Instructions to follow:
Please gather every line in the records below that contains the string "target", copying each one in full.

Dataset extract:
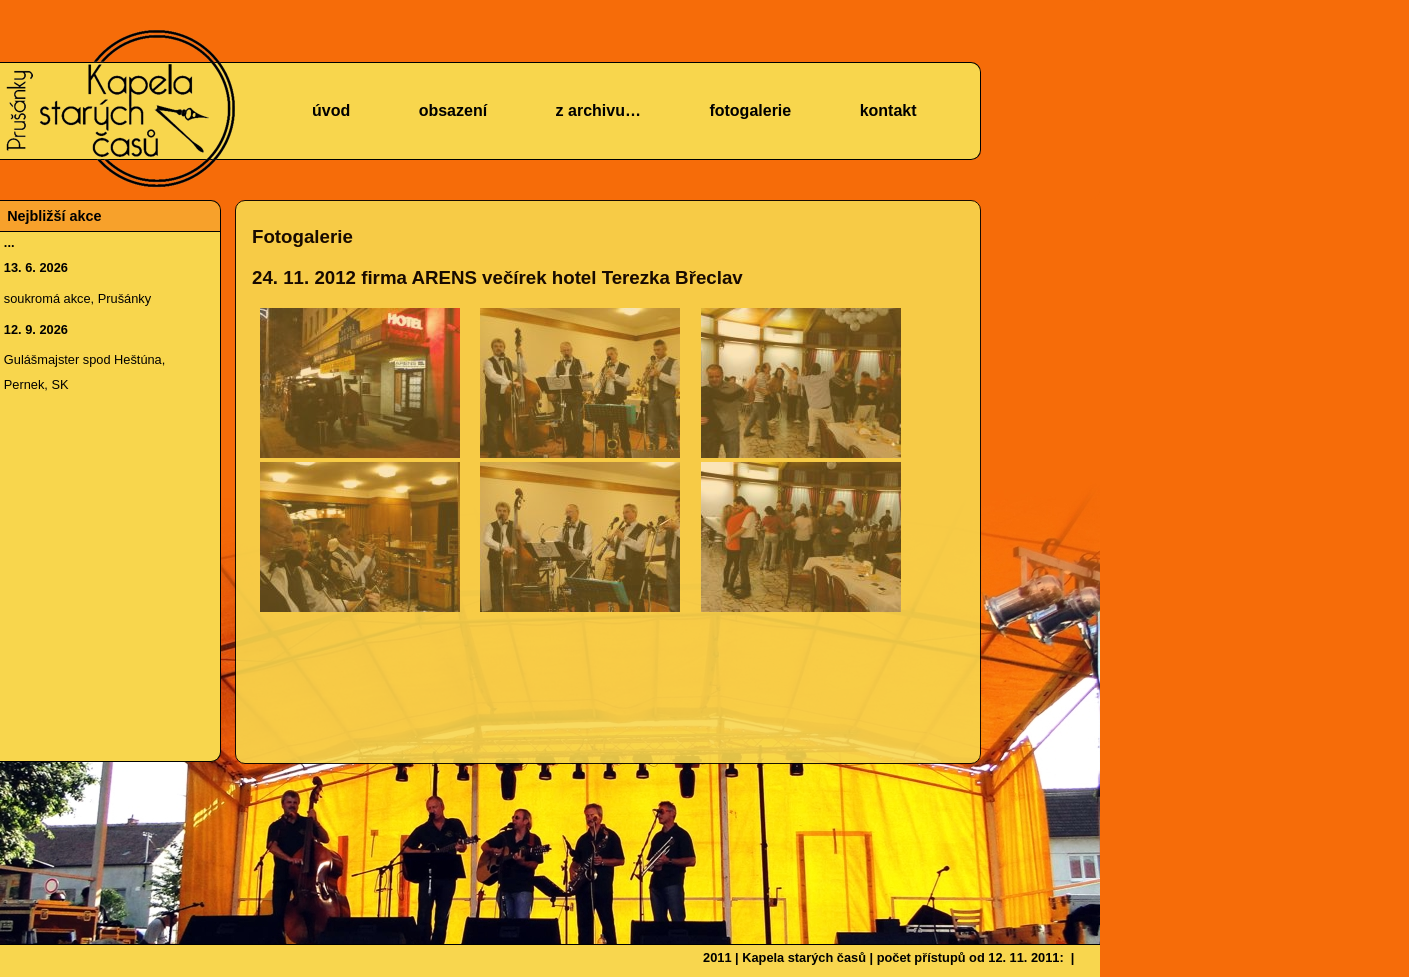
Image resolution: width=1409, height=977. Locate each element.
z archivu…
--
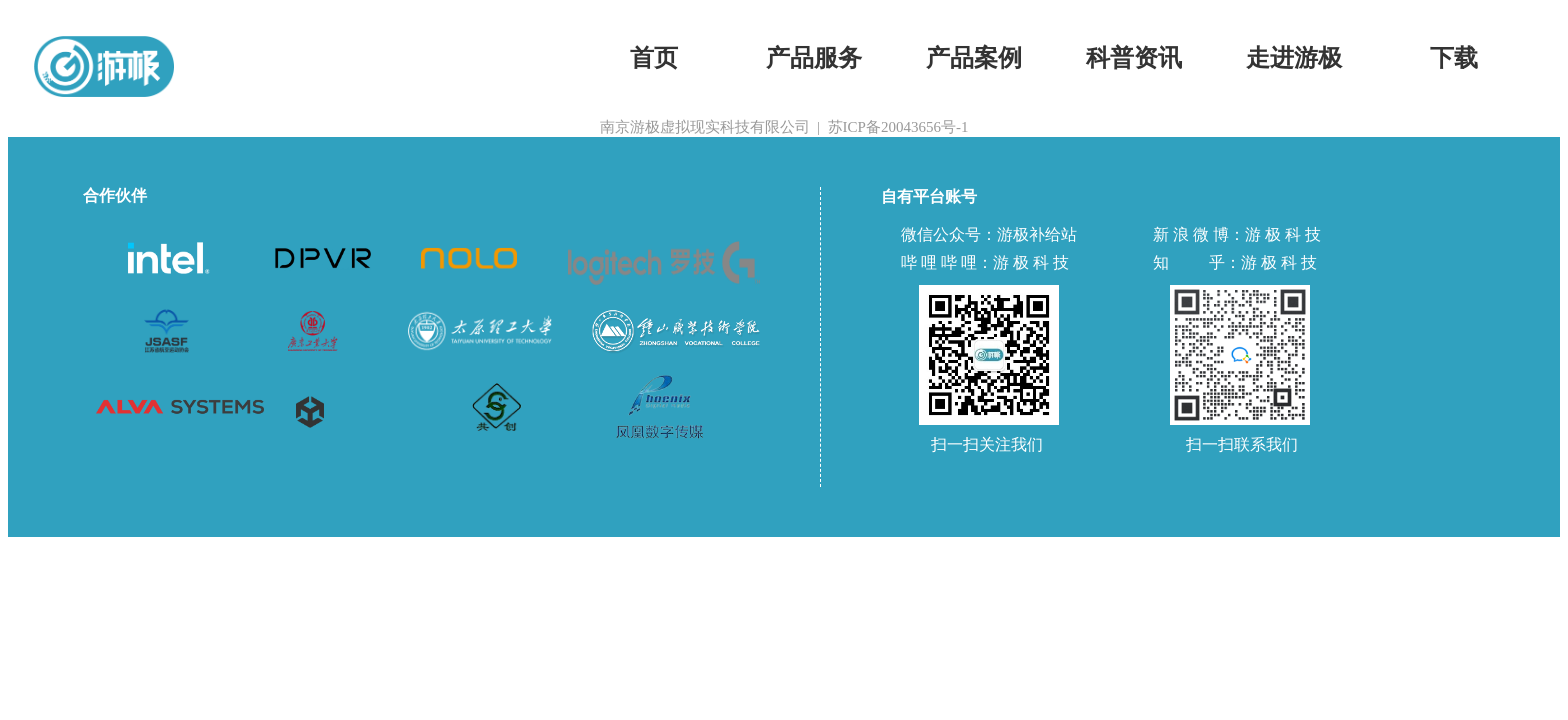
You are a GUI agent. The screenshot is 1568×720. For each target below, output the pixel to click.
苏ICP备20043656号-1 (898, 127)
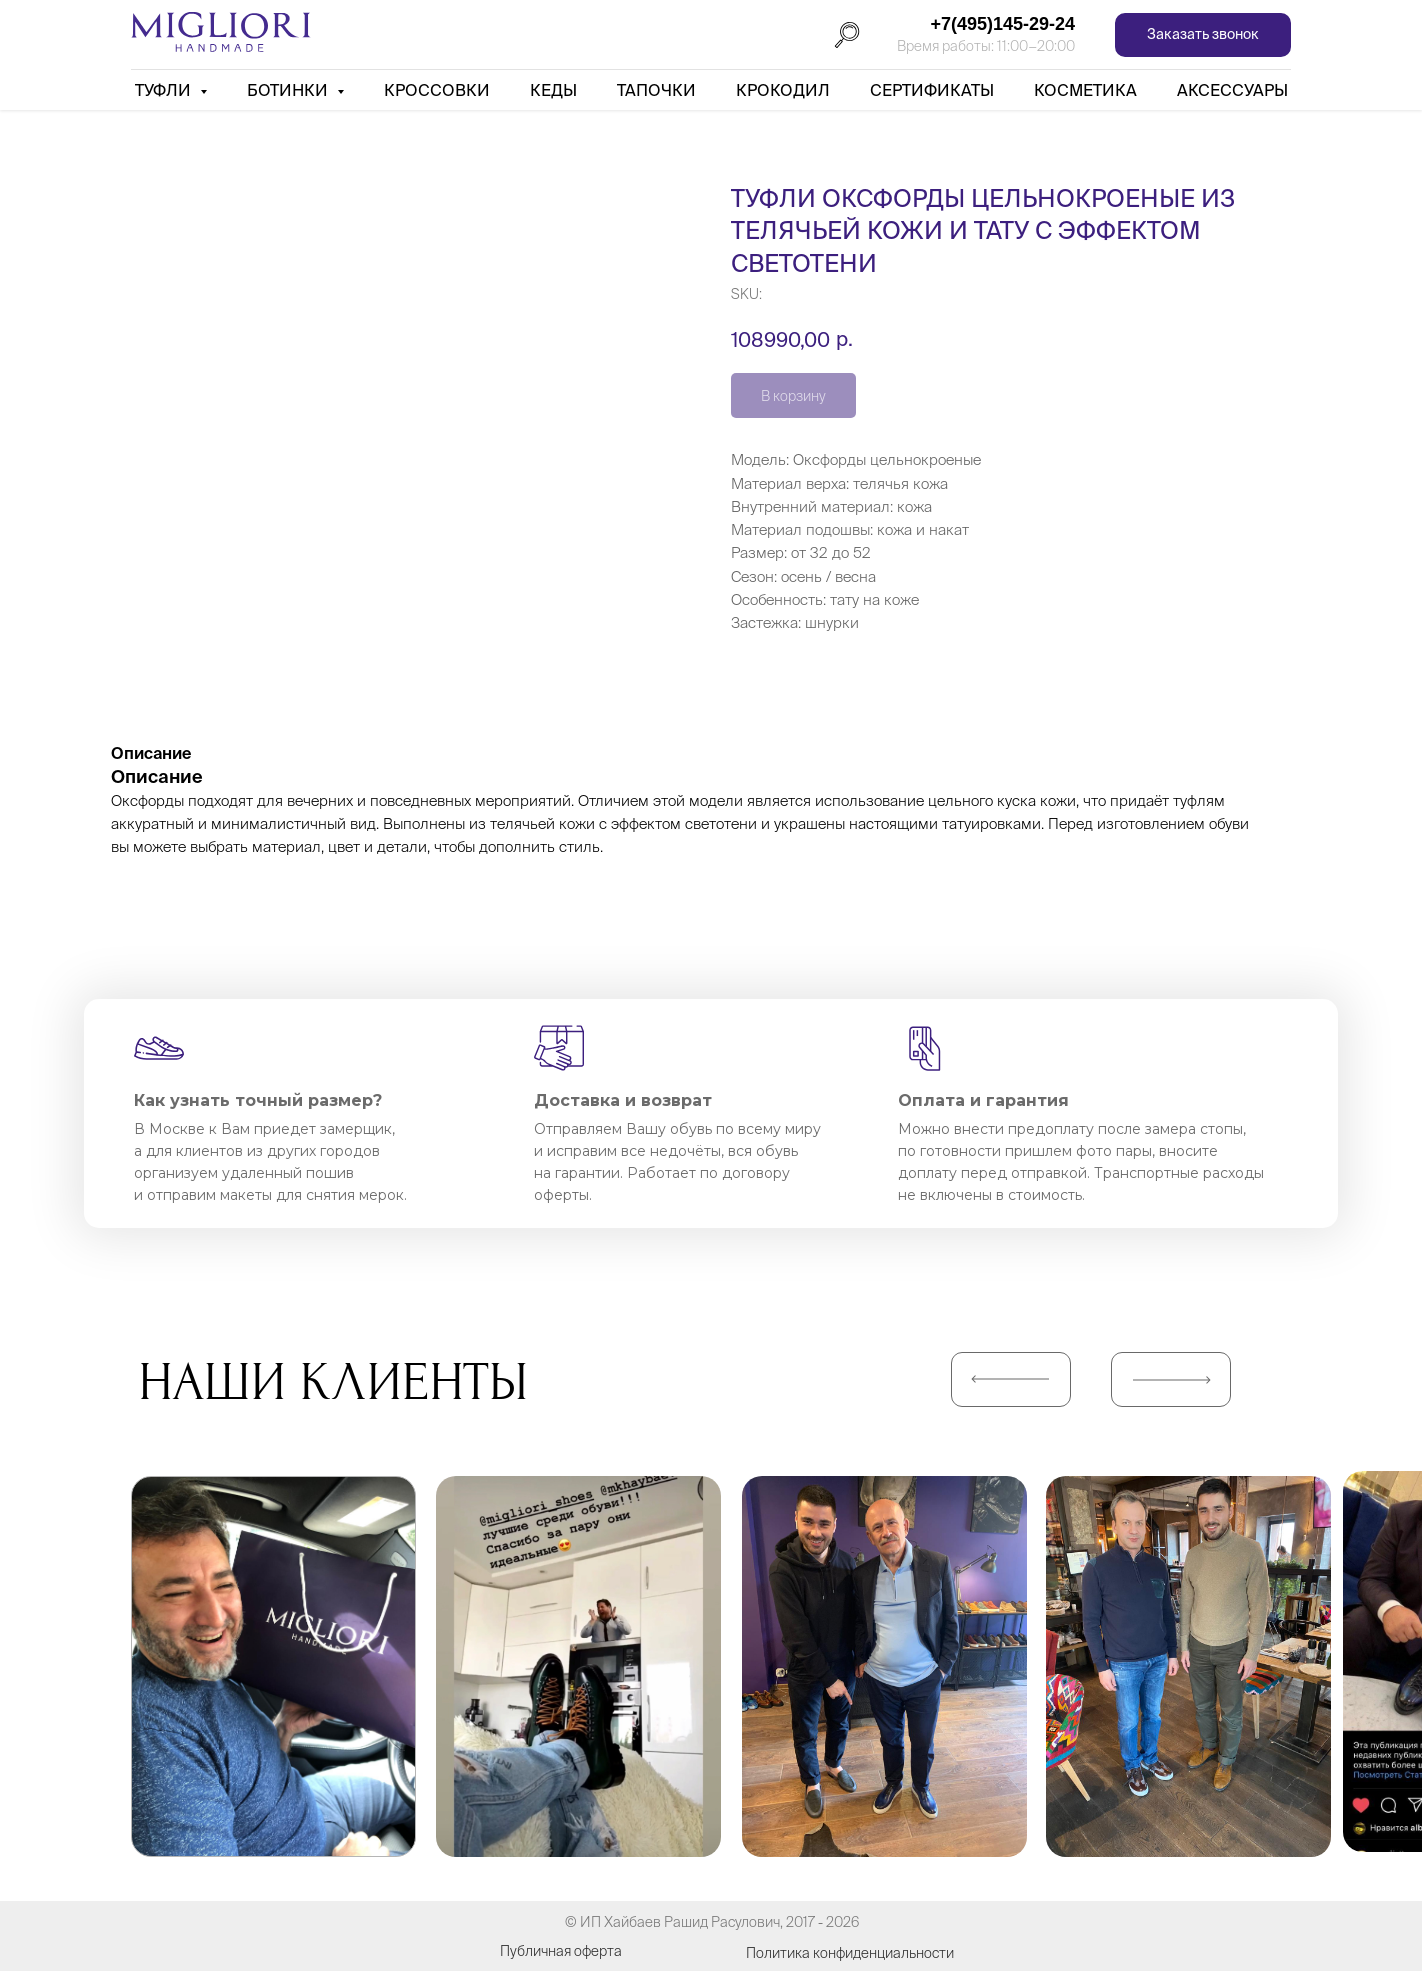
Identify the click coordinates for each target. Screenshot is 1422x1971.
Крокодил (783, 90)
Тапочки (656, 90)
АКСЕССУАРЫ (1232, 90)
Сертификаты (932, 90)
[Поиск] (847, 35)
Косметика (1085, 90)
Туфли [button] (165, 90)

Answer to the task:
You are a GUI agent. The screenshot is 1568×720. For each target below, output the pixel to click.
Identify the click coordinates for each target. Screenshot is 1422x1971.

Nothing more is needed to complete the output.